Le sexe des patrons influence-t-il les choix éditoriaux? Et surtout, les sujets dits féminins, qui sont au fond des sujets universels, auraient-ils moins de valeur que les sujets dits masculins, comme la politique ou l'économie? Autre question sous-jacente provoquée par cette discussion: existe-t-il une telle chose qu'un sujet féminin ou masculin? L'auditoire de l'émission Enquête est majoritairement féminin, est venu rappeler une cadre de Radio-Canada. Donc, la question qui tue: le féminin aurait-il moins de valeur que le masculin?

Voyez, les débats peuvent être philosophiques dans un congrès de journalistes...

Finalement, convenons que le thème «madamisation», en plus d'être méprisant, était sans doute mal choisi. Convenons aussi que les médias se préoccupent davantage du sort des bien nantis et autres consommateurs (sans doute parce qu'ils représentent une part importante de leurs lecteurs) et peut-être moins de celui des travailleurs (comme l'a rappelé le collègue André Noël), ceux qu'on appelait autrefois «la classe ouvrière». À ce sujet, il serait intéressant de réfléchir collectivement à des façons de combler le fossé entre journalistes d'un côté et lecteurs de l'autre. La tendance à ouvrir les cloisons des salles de rédaction afin de faire participer les lecteurs/auditeurs/téléspectateurs semble une avenue prometteuse pour s'assurer que la classe journalistique ne soit pas déconnectée de son public.

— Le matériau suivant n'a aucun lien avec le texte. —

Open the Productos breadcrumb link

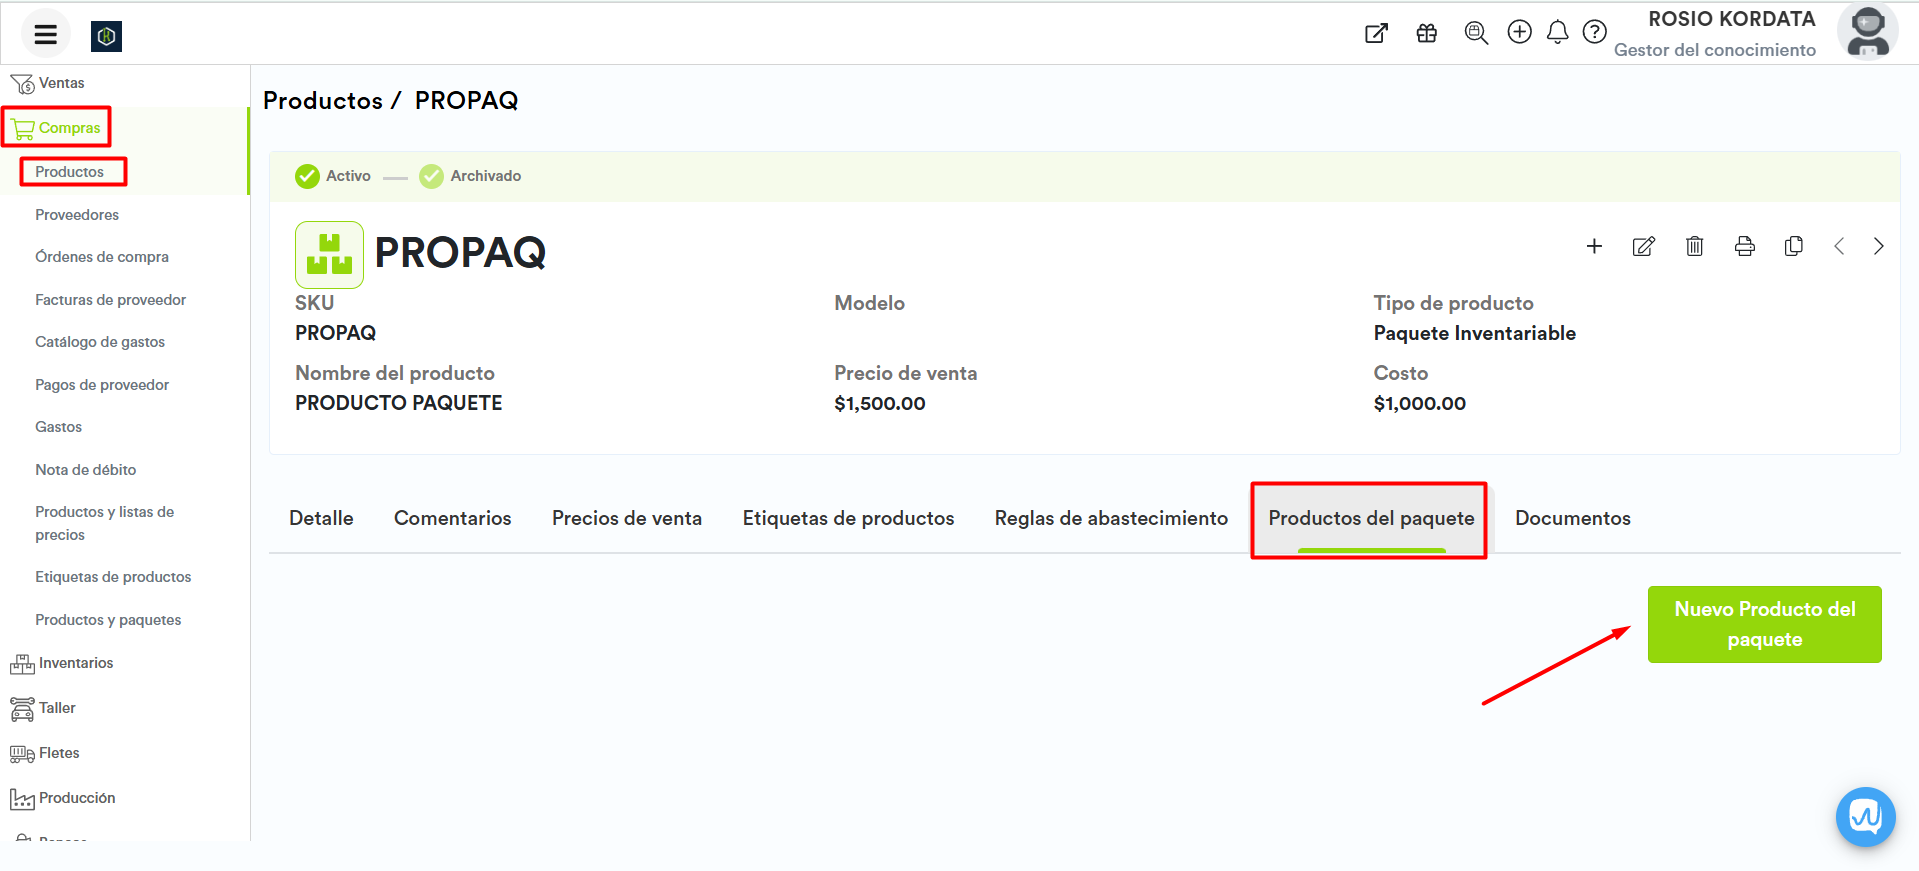click(x=322, y=101)
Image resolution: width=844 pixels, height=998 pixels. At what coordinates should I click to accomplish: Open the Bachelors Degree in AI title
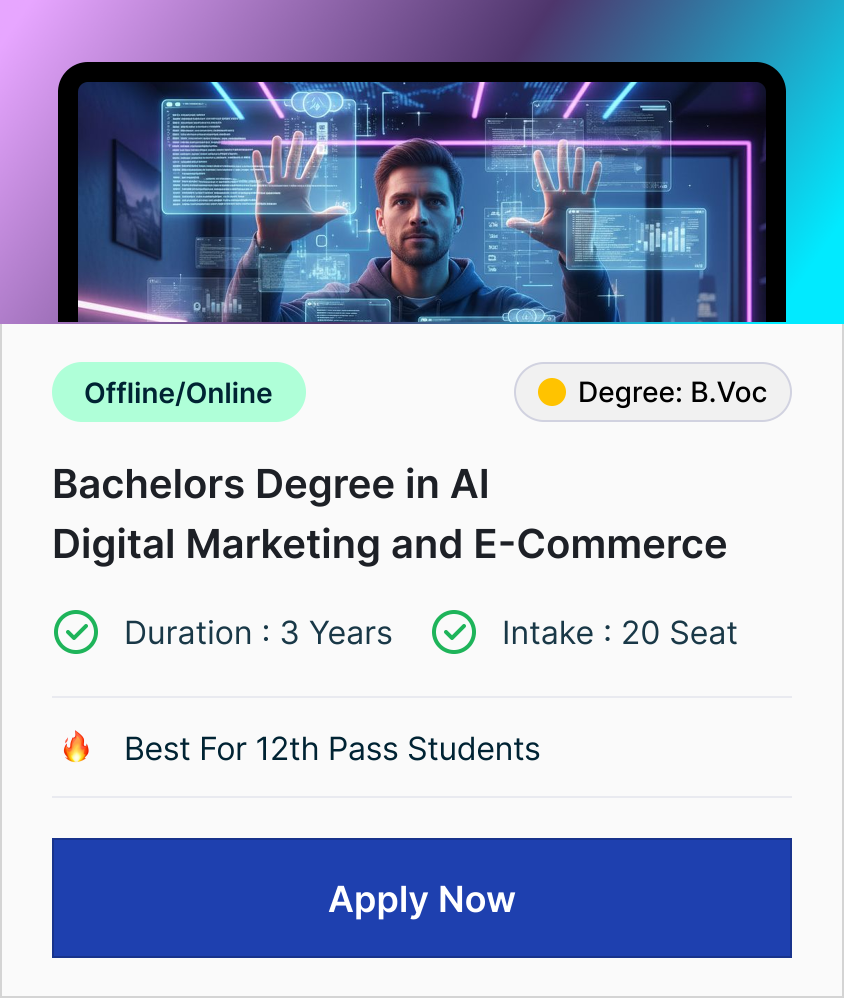pyautogui.click(x=271, y=485)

Enfin, preuve que la question de l'embourgeoisement en préoccupe plus d'un, elle a rebondi une seconde fois durant le congrès, à l'assemblée générale du dimanche matin, lorsque des membres de la FPJQ se sont demandés si le château Frontenac n'était pas «trop cher et trop glamour» pour la tenue de leur congrès. Certains journalistes ont rappelé que 400$ représentait une grosse somme pour certains à quelques semaines de Noël. Le secrétaire de la FPJQ, Claude Robillard, a remis les pendules à l'heure. L'hôtel a été choisi pour sa capacité d'accueil et le prix des chambres n'y est pas plus élevé que dans les hôtels concurrents. Et rassurez-vous, il n'y avait pas de foie gras au menu.